Looking after your mental health has never been more important. One crucial health factor is getting a good night’s sleep.

A Good Night’s Sleep

A good night’s sleep doesn’t just mean lots of sleep: it means the right kind of sleep. Sleep affects our ability to use language, sustain attention, understand what we are reading, and summarise what we are hearing; if we compromise on our sleep, we compromise on our performance and our mood.

Sleep has also been shown to protect the immune system. The amount that each person needs is different; however, it is recommended that a healthy adult should sleep, on average, between seven and nine hours a night.

The important thing is that you get good-quality sleep. The following advice can help to HEAL your sleep problems.

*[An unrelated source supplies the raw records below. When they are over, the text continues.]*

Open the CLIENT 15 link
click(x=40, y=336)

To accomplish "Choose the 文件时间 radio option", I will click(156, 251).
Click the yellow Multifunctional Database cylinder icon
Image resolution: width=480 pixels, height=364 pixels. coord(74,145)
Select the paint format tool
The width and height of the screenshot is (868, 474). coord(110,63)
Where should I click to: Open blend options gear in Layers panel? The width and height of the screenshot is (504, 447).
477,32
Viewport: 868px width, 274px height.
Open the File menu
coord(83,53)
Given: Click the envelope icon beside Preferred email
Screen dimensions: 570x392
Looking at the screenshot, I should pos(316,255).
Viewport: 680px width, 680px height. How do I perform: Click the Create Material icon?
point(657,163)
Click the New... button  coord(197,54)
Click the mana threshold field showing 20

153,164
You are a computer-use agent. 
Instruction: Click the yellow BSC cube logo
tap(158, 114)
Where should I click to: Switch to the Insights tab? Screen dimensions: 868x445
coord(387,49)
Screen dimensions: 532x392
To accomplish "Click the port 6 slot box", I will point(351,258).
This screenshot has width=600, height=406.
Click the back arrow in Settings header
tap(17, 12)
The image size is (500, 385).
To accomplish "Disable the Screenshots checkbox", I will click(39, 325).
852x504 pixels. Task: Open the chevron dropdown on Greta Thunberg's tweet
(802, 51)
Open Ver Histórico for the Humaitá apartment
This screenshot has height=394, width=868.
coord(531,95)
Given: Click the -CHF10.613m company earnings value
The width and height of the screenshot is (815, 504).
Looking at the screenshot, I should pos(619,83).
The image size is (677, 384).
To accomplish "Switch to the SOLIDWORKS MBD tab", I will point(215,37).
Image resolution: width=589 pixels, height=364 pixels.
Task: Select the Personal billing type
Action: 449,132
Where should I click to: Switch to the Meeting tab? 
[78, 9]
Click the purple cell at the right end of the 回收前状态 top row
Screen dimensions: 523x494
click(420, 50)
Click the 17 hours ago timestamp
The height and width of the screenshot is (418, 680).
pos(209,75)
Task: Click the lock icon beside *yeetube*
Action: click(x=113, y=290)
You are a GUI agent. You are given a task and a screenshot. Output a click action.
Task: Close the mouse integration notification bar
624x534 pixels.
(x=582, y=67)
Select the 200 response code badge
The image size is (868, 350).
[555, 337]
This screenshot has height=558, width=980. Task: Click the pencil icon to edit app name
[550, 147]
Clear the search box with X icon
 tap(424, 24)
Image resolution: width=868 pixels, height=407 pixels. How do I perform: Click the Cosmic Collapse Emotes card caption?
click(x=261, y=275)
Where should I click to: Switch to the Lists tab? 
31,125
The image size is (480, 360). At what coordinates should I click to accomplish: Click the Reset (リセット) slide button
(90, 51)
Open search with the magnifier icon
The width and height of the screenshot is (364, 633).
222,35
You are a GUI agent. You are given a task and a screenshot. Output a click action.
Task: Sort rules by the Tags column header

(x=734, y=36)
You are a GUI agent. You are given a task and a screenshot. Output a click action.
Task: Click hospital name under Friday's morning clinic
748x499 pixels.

The four pillars of good sleep are:

Health

Environment

Attitude

Lifestyle

Sleep Disorders; the problems they cause

Below is a table of some of the most common sleep problems, with techniques that can be used to treat them.

Insomnia

Insomnia is the name given to the condition where you are regularly unable to fall asleep or remain asleep for a long enough period of time. As a result, insomnia can have a negative impact on your mood, energy levels, concentration, relationships, ability to stay awake throughout the day, and ability to complete simple daily tasks.

Sleepwalking

Sleepwalking happens during deep sleep, meaning people can rarely remember doing it. As well as getting out of bed and walking, some people do tasks in their sleep, such as cleaning. Sleepwalking is far more common in children than in adults.

Snoring

Snoring is a very common problem, affecting 41.5% of adults in the UK.26 Snoring is a breathing problem, rather than a sleep problem, and happens when a blockage in the airway causes the organs that help us breathe to vibrate. It is usually more of a problem for anyone who shares a room with a snorer, rather than for the snorer themselves.

Night Terrors

A night terror is different from a nightmare in that it occurs during deep sleep, meaning that you rarely remember it. Often an extreme and frightening experience, night terrors make your heart beat faster and might cause you to sweat or scream. Night terrors often begin in childhood, but rarely continue into adulthood.

Sleep apnoea

Sleep apnoea causes shallow breathing or pauses in breathing that may last up to 30 seconds at a time. In most cases, you will begin to breathe normally again, often making a loud snort or choking sound to clear your airway. People with sleep apnoea can wake up frequently throughout the night feeling sweaty with a dry mouth and a headache.

Help for Sleep Disorders

Sleepio is an organisation dedicated to helping people sleep better, co-founded by Professor Colin Espie, Director of the University of Oxford Sleep Centre and the ‘top tips’ sleep doctor in this guide. The Sleepio website includes information about various sleep problems.

Your Local GP. If you continue to be concerned about the amount and quality of sleep you are having, and the effects it is having on other aspects of your life, you should speak to your GP, who will be able to help and provide further guidance and support.

The British Snoring & Sleep Apnoea Association is a not-for-profit organisation dedicated to helping snorers and their bed partners improve their sleep.

Be Mindful is a campaign by the Mental Health Foundation to make courses in mindfulness meditation available to everyone who wants or needs them. This site provides useful information on what mindfulness is and the different mindfulness-based courses available. You can also search for mindfulness courses near you, or sign up for the Mental Health Foundation’s specially developed online course.

The British Sleep Society is a charity for medical, scientific, and healthcare workers dealing with sleep disorders in the UK.

Working out the reasons why you might have problems sleeping can be difficult. Keeping a sleep diary can help you keep track of when you slept well or poorly, and the possible reasons why that happened. Remember, this diary is your personal record of how well you slept and why, so be honest!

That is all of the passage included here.